Indigenous music is only the beginning. Some of the most distinctive groups include fusion bands Freetown Collective, jointpop, and Kin Sound System; the rapso of 3canal; and local rock, and reggae, and jazz artists like Vaughnette Bigford. Groups like the Marionettes, Southernaires, Lydians, and Love Movement present western classical, opera, and Broadway, and are particularly popular at Christmas time.

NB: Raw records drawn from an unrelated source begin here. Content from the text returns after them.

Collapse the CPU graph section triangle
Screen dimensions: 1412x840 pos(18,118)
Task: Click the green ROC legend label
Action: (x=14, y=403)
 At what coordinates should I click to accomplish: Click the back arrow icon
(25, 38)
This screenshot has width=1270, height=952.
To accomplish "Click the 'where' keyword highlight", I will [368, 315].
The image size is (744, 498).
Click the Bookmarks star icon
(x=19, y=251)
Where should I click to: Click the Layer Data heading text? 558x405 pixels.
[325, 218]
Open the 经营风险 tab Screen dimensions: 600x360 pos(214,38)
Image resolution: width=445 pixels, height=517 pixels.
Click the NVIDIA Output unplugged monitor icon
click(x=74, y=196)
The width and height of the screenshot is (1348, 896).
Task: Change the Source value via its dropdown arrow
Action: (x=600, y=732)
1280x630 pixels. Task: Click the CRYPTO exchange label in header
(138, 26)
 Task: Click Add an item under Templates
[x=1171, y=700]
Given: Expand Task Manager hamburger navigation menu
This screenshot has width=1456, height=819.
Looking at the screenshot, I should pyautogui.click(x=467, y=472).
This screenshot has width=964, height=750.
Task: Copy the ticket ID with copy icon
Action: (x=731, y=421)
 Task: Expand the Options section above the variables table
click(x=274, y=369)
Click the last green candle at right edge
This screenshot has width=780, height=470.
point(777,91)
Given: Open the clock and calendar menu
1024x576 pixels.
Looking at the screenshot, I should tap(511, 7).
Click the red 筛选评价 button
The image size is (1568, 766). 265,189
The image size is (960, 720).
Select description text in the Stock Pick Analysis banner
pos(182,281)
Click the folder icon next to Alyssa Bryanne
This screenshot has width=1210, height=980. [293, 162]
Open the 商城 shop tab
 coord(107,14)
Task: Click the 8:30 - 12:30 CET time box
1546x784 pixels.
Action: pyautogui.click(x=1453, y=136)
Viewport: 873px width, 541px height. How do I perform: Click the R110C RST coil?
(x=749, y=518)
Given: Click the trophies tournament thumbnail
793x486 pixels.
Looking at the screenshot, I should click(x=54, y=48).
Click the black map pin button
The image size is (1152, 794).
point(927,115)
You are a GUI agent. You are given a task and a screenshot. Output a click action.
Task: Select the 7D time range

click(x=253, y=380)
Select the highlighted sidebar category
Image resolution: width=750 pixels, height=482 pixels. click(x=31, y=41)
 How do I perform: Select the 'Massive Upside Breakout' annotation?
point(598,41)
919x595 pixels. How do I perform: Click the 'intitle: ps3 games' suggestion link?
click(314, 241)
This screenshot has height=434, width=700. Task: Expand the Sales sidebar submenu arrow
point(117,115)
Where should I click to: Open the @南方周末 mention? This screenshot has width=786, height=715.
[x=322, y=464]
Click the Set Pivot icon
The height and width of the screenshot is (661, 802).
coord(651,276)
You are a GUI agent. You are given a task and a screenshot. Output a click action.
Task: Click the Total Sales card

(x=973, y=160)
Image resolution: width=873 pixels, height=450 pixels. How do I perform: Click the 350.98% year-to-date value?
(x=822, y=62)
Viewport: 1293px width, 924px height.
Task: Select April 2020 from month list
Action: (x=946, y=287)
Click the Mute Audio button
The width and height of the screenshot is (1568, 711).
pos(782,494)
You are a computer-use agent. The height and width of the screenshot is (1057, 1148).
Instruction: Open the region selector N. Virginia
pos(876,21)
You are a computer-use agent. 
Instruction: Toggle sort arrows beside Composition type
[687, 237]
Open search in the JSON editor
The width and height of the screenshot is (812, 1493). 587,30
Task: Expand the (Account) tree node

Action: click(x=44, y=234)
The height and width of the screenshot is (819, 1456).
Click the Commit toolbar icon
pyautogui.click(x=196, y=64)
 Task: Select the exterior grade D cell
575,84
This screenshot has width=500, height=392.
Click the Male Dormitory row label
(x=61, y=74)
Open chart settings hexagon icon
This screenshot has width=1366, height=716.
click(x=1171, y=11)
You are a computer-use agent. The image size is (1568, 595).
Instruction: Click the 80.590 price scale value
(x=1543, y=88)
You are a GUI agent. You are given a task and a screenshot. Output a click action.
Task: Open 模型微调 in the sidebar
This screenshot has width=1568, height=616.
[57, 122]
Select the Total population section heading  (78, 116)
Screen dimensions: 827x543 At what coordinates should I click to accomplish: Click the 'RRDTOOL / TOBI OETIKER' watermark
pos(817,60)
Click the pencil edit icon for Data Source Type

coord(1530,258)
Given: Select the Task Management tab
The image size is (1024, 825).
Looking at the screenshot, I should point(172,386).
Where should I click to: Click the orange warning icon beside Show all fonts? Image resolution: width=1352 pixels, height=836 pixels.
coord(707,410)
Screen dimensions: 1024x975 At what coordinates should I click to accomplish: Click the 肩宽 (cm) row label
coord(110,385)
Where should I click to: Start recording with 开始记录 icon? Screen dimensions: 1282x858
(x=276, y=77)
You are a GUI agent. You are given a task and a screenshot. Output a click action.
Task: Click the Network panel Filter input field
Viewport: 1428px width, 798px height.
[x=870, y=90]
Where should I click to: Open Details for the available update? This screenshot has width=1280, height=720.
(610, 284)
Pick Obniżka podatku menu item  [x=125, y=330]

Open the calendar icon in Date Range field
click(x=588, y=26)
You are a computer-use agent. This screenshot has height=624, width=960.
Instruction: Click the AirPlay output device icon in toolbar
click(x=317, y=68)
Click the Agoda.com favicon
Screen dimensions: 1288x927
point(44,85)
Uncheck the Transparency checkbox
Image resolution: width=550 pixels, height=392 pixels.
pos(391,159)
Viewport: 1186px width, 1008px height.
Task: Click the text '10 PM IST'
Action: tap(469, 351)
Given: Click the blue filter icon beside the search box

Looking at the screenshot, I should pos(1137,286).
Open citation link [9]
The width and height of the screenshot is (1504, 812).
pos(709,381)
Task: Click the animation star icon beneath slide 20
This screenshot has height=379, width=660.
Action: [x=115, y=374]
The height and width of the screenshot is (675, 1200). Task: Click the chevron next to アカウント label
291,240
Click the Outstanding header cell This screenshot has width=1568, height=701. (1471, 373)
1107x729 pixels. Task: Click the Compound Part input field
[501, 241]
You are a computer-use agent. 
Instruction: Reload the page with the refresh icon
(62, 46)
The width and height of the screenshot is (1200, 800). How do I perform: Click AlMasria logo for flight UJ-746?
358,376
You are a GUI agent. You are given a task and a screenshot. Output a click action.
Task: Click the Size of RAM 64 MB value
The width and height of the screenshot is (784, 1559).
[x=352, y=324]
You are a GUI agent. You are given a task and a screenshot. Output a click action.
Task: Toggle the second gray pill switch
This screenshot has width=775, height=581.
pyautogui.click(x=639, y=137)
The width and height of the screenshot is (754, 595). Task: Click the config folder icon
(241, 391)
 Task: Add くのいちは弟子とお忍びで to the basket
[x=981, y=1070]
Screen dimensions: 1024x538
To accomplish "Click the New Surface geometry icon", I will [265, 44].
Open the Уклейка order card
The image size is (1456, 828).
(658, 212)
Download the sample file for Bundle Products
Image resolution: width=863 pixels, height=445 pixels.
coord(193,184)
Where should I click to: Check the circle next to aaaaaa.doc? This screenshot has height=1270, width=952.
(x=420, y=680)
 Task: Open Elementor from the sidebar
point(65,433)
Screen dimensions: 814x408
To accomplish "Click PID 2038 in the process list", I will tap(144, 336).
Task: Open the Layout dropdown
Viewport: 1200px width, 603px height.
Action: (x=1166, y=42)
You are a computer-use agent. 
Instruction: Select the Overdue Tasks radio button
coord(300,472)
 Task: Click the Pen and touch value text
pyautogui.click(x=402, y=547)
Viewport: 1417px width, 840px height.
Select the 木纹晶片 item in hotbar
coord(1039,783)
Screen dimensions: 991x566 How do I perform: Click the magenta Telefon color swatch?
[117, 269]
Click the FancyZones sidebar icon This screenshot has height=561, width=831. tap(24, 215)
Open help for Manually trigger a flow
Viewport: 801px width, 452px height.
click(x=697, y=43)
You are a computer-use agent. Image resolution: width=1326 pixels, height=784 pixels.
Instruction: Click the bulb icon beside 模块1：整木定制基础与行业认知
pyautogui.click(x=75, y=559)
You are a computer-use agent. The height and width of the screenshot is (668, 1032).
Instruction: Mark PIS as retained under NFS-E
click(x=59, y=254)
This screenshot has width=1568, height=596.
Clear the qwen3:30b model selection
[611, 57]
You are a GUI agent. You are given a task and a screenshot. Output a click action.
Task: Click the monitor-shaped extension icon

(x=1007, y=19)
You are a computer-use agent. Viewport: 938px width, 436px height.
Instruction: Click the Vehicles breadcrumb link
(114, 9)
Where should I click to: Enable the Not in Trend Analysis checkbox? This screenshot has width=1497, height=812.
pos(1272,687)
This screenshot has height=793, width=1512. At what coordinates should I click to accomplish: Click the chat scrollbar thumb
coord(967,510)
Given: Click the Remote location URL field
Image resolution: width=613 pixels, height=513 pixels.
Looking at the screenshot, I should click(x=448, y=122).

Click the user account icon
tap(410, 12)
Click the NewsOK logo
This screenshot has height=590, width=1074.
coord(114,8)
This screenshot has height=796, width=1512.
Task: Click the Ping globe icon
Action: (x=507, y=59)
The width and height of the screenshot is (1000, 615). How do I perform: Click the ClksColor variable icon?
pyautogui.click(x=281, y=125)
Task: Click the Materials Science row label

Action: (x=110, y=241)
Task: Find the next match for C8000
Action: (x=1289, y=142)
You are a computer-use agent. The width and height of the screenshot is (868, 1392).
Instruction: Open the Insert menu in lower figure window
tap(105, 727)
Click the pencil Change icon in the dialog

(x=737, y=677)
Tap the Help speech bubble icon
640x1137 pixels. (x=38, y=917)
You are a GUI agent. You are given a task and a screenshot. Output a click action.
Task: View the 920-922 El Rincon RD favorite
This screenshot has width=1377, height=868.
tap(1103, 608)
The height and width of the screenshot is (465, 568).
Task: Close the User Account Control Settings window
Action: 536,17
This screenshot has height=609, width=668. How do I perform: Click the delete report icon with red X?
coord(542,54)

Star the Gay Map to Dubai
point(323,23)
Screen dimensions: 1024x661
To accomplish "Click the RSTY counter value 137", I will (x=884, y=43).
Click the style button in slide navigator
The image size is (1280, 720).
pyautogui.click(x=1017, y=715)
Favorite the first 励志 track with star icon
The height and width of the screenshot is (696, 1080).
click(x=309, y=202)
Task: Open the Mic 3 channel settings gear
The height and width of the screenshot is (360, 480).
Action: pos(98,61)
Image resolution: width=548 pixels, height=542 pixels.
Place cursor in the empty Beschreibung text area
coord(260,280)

As with everything else, Trinis have taken shopping to the extreme. You can buy just about anything here: from top brands in fashion, watches, jewellery, gadgets, phones, computers and sportswear to cars and gourmet food. If you can’t find it in one of the major malls (Long Circular, The Falls at West Mall, Trincity, Gulf City, Grand Bazaar, South Park Shopping Centre, Centre Pointe Mall, Centre City Mall), it’s sure to be in one of the many plazas that seem to be sprouting up everywhere (the older ones are Ellerslie Plaza, Price Plaza and MovieTowne Mall).
For local art, craft, fashion and accessories, check out the artisan markets (Green Market Santa Cruz, UpMarket at Woodbrook Youth Centre), and for Indian goods, look out for the Indian fair at Macoya (east) under the big tent, and the smaller ones in south and central.